Your objective:
Every line of the material is to be set down again without any change.

Data records:
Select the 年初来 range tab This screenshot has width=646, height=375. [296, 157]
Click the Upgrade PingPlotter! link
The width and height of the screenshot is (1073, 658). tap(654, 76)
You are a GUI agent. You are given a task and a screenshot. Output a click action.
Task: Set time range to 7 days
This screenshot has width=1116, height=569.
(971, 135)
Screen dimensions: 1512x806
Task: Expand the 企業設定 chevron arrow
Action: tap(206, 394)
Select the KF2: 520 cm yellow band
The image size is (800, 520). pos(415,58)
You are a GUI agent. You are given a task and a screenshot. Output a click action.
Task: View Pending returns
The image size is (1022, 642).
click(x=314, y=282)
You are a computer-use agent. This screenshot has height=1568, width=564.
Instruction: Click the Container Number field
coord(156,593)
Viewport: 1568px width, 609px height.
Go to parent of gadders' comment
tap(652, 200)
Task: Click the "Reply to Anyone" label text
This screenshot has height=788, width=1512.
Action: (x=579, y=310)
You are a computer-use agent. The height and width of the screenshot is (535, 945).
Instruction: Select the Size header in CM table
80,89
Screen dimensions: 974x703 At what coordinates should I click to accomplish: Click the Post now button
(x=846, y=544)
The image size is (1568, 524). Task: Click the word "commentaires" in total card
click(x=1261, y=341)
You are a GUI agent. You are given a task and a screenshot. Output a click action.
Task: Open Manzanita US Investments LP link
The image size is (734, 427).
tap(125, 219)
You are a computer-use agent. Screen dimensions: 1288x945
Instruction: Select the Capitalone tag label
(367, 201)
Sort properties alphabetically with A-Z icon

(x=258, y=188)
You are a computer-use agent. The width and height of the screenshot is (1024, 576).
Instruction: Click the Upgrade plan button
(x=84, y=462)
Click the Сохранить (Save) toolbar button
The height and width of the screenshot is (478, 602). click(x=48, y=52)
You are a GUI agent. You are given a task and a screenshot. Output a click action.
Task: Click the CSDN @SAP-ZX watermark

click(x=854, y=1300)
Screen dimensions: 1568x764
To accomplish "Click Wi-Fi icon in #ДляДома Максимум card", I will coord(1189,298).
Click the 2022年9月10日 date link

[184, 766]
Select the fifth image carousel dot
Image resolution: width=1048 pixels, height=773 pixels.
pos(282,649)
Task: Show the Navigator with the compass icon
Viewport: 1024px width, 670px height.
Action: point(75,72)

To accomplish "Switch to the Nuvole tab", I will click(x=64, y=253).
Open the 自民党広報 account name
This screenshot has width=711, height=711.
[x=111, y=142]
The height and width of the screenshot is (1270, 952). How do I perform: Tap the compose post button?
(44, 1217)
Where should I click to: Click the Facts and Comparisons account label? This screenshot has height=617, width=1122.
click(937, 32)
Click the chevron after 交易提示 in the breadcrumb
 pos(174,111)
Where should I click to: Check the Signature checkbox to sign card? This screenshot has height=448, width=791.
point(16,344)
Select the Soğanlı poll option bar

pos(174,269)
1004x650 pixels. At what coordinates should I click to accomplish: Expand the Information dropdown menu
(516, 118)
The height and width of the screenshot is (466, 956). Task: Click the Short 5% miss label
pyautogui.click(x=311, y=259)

Response to the exercise:
Select the 年初来 range tab This screenshot has width=646, height=375. [296, 157]
Click the Upgrade PingPlotter! link
The width and height of the screenshot is (1073, 658). tap(654, 76)
You are a GUI agent. You are given a task and a screenshot. Output a click action.
Task: Set time range to 7 days
This screenshot has width=1116, height=569.
(971, 135)
Screen dimensions: 1512x806
Task: Expand the 企業設定 chevron arrow
Action: tap(206, 394)
Select the KF2: 520 cm yellow band
The image size is (800, 520). pos(415,58)
You are a GUI agent. You are given a task and a screenshot. Output a click action.
Task: View Pending returns
The image size is (1022, 642).
click(x=314, y=282)
You are a computer-use agent. This screenshot has height=1568, width=564.
Instruction: Click the Container Number field
coord(156,593)
Viewport: 1568px width, 609px height.
Go to parent of gadders' comment
tap(652, 200)
Task: Click the "Reply to Anyone" label text
This screenshot has height=788, width=1512.
Action: (x=579, y=310)
You are a computer-use agent. The height and width of the screenshot is (535, 945).
Instruction: Select the Size header in CM table
80,89
Screen dimensions: 974x703 At what coordinates should I click to accomplish: Click the Post now button
(x=846, y=544)
The image size is (1568, 524). Task: Click the word "commentaires" in total card
click(x=1261, y=341)
You are a GUI agent. You are given a task and a screenshot. Output a click action.
Task: Open Manzanita US Investments LP link
The image size is (734, 427).
tap(125, 219)
You are a computer-use agent. Screen dimensions: 1288x945
Instruction: Select the Capitalone tag label
(367, 201)
Sort properties alphabetically with A-Z icon

(x=258, y=188)
You are a computer-use agent. The width and height of the screenshot is (1024, 576).
Instruction: Click the Upgrade plan button
(x=84, y=462)
Click the Сохранить (Save) toolbar button
The height and width of the screenshot is (478, 602). click(x=48, y=52)
You are a GUI agent. You are given a task and a screenshot. Output a click action.
Task: Click the CSDN @SAP-ZX watermark

click(x=854, y=1300)
Screen dimensions: 1568x764
To accomplish "Click Wi-Fi icon in #ДляДома Максимум card", I will coord(1189,298).
Click the 2022年9月10日 date link

[184, 766]
Select the fifth image carousel dot
Image resolution: width=1048 pixels, height=773 pixels.
pos(282,649)
Task: Show the Navigator with the compass icon
Viewport: 1024px width, 670px height.
Action: point(75,72)

To accomplish "Switch to the Nuvole tab", I will click(x=64, y=253).
Open the 自民党広報 account name
This screenshot has width=711, height=711.
[x=111, y=142]
The height and width of the screenshot is (1270, 952). How do I perform: Tap the compose post button?
(44, 1217)
Where should I click to: Click the Facts and Comparisons account label? This screenshot has height=617, width=1122.
click(937, 32)
Click the chevron after 交易提示 in the breadcrumb
 pos(174,111)
Where should I click to: Check the Signature checkbox to sign card? This screenshot has height=448, width=791.
point(16,344)
Select the Soğanlı poll option bar

pos(174,269)
1004x650 pixels. At what coordinates should I click to accomplish: Expand the Information dropdown menu
(516, 118)
The height and width of the screenshot is (466, 956). Task: Click the Short 5% miss label
pyautogui.click(x=311, y=259)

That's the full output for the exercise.